As I’m scanning my reader situated around the Good Guys, I was constantly thinking of Mark Sheldon’s post from Wednesday. One area Sheldon denotes as needing improvement is the lead-off position. No single spot in the lineup produced more consternation than that of the top of the order. The common refrain was that the Reds needed guys on base ahead of Joey Votto.
Reds manager Dusty Baker tried four different players more than 10 times at the lineup’s top: Zack Cozart (101), Brandon Phillips (28), Drew Stubbs (17), and Chris Heisey (11). Here’s the slash each produced from the lead-off spot for 2012:
Reds avg.: .208/.254/.327
NL avg.: .257/.319/.382
Only the LA Dodgers had a lower team SLG from the top of the lineup (.302). The Reds were last in batting average and OBP…by far. The Dodgers were the slot above them at .226 BA and .284 OBP.
In regards to scoring runs from the top slot, Cincinnati (83) ranked 13th, tied with Houston and Pittsburgh, among the NL’s 16 teams. Yes, please do revert back to the earlier comment about guys getting on base ahead of #19. This offense is more potent when that situation occurs.
The eye-opener to many may have been the announcement of Billy Hamilton moving to center field.

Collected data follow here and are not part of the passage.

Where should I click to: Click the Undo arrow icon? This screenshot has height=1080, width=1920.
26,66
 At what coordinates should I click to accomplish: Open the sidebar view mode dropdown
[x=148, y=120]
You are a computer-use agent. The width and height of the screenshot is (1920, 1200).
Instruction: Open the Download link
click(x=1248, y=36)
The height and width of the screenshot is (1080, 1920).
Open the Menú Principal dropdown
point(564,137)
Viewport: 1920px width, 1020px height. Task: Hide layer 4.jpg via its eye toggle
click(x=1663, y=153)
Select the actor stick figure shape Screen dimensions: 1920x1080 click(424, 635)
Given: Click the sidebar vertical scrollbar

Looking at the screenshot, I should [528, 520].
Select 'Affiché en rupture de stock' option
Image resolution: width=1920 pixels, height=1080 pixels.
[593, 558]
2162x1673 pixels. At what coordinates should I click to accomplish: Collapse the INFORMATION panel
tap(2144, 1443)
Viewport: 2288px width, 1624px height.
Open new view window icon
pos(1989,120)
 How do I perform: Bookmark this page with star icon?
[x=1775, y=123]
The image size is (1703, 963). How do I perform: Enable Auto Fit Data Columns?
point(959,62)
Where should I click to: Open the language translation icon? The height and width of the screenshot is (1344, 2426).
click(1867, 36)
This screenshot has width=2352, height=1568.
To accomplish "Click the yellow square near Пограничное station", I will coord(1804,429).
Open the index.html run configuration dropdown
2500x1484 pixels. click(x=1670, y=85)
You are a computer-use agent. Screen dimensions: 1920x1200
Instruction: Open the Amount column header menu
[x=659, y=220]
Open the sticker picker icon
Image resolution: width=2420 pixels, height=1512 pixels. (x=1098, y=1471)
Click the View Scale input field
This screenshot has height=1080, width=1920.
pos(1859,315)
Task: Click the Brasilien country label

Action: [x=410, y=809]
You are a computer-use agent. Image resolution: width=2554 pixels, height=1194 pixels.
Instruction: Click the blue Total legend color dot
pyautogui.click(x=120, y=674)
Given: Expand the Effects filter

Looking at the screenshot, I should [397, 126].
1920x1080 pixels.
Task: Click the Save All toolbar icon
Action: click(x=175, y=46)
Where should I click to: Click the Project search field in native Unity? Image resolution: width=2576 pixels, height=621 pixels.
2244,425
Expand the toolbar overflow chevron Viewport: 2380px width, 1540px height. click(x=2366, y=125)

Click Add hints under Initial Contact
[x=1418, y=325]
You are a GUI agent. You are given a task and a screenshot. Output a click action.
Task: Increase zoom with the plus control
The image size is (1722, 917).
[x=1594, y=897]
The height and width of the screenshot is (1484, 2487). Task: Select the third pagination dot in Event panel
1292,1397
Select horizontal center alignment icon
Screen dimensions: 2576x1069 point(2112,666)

Relief, for some, may have followed, but I still express a concern in pushing the Theft King into an MLB role in the immediate future. We know baseball is a game of confidence, and while Hamilton does not lack such, it could suffer in the future if he is not immediately successful at the big league level. That could go for offense and/or defense.
I’m not saying Hamilton does not possess the tools. He has a track record which, aside from the steals, is pretty doggone good. To reiterate, Hamilton has cut down on the strikeouts and increased his walks. To post an OBP over .400 for his entire 2012 campaign is amazing. (Awaiting the Votto comments…)
So if the Reds decide to have Hamilton “in the wings” for about “50 or 60 games” as proposed by ESPN’s Keith Law on Baseball Today (go to the 37th minute of the podcast to hear Law’s statements regarding Hamilton), someone needs to fill the void until the switch-hitting base-stealing machine is ready to go.
This period will be to acclimate himself to a new position. What will speed the process is Hamilton’s raw speed and athletic ability, another point Law eludes to in the podcast.
And that could make landing a free agent, should that be the route of choice, a bit troublesome.
Knowing the front office might want a guy for only about half a season certainly would not make for landing a top of the line lead-off guy consider Cincinnati among his options. And there are some out there besides Michael Bourn who will be among the biggest names out there. If you go strictly for a center fielder to merely keep the seat warm for Hamilton, regardless of the period of time, you would have to go the cheap route.
And all of this leads us to…Juan Pierre? More Pierre talk? For the love of…
Pierre came on the cheap for the Phillies this past season ($800k) and had a good season, but he played mostly left field (105 games) and was utilized more as the team’s #2 hitter (67 starts) when in the starting lineup. I have a feeling these were issues the Reds considered prior to the trade deadline and even before 2012 began.
Back to the Shane Victorino chatter? After the Dodgers season had ended, my initial thought was that Victorino would stay in LA, but a little over a week ago, the LA Times reported that he and the Dodgers were likely to part. The acquisition of Carl Crawford added in the OF mix along with Matt Kemp and Andre Ethier makes for a nice trio.
Victorino is without doubt the odd man from that puzzle. He wants to start. Prior to departing Philly, it was said he wants a multi-year deal, too. He could possibly start in Cincinnati, but at what cost? And far how long? His lead-off splits last season were below NL average (.242/.296/.356 in 31 games), but they were better than what the Reds were delivered.
Not sure if Victorino would be willing to take a salary decrease (as most would figure he will most likely have to accept) as well as a possible decrease in playing time. He made $9.5MM last season and I cannot see any team offering him a deal that would equal such, especially Cincinnati.
Concerning Bourn, too much dough.
While the term BP was atop the lineup proved a success at the end of 2011, it was the opposite this past season (as clearly indicated by the numbers).
In the minds of some Reds fans, they may be no choice but to increase Hamilton’s learning curve. As I have stated before, and Law agrees, Hamilton needs time.
Heard on MLB Radio: “would Yankees deal Granderson? Is there a team needing a CF/leadoff guy with 1 yr left on his deal? ” #Reds
— Lance McAlister (@LanceMcAlister) October 19, 2012
For the record, in his three years as a Yankee, Curtis Granderson has been the lead-off hitter, which is 452 games played, a TOTAL of 10 times.
We’re back to square one here, aren’t we?